Orateur
Dr
Giovanni FEVERATI
(Laboratoire d'Annecy de physique théorique, CNRS et Université de Savoie)
Description
Living organisms are made of nucleotides (DNA and RNA), lipids and proteins.
All biological activities consist in interactions between those different
entities. Identifying and rationalizing the interaction modes between
partners is therefore crucial for investigating any biological problem.
The interactions are encoded by patterns that are not easily inferred due to
the large number of possible combinations. We focus on interactions between
chains, or subunits, in oligomeric proteins, frequently encountered biomolecules
in cells.
Our approach is based on a symmetrization process that finds the
strongest interface interactions and describe them by graphs (interaction
networks).
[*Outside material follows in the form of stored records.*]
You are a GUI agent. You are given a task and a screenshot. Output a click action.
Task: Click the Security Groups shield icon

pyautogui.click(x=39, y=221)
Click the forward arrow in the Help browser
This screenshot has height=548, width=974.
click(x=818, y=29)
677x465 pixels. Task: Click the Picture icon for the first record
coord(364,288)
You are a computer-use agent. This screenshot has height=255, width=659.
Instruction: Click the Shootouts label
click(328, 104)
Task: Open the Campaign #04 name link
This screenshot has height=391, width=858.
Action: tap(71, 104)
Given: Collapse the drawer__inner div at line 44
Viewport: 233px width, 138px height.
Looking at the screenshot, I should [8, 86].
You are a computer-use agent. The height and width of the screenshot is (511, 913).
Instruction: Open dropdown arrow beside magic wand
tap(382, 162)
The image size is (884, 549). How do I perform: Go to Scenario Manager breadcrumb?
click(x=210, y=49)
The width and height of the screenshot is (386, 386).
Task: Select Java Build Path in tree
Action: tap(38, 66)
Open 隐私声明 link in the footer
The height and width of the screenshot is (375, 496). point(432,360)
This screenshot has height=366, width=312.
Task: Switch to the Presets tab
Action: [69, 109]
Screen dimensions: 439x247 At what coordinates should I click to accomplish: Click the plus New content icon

The graph topology contains important information on the
interface geometry and on the involvement of each amino acid.
The interface geometry is a key feature as it shapes most
of the physico-chemical aspects of the interface itself.
Thus, we need to manage it and and primarily investigate within each geometry
class.
Large dataset statistics have allowed us to extract aspects of
the graph topology in the interface geometry given by an intermolecular beta sheet.
Interesting specific features have been revealed:
the presence of two typical subgraphs, a peculiar organization of the graph,
a different use of amino acids in the two subgraphs, and so on.
A careful geometrical study of the symmetrization has shown that the
interface interactions are ranked in levels and can be organized in clusters,
according to the local topology and geometry. A hierarchy of graphs emerges.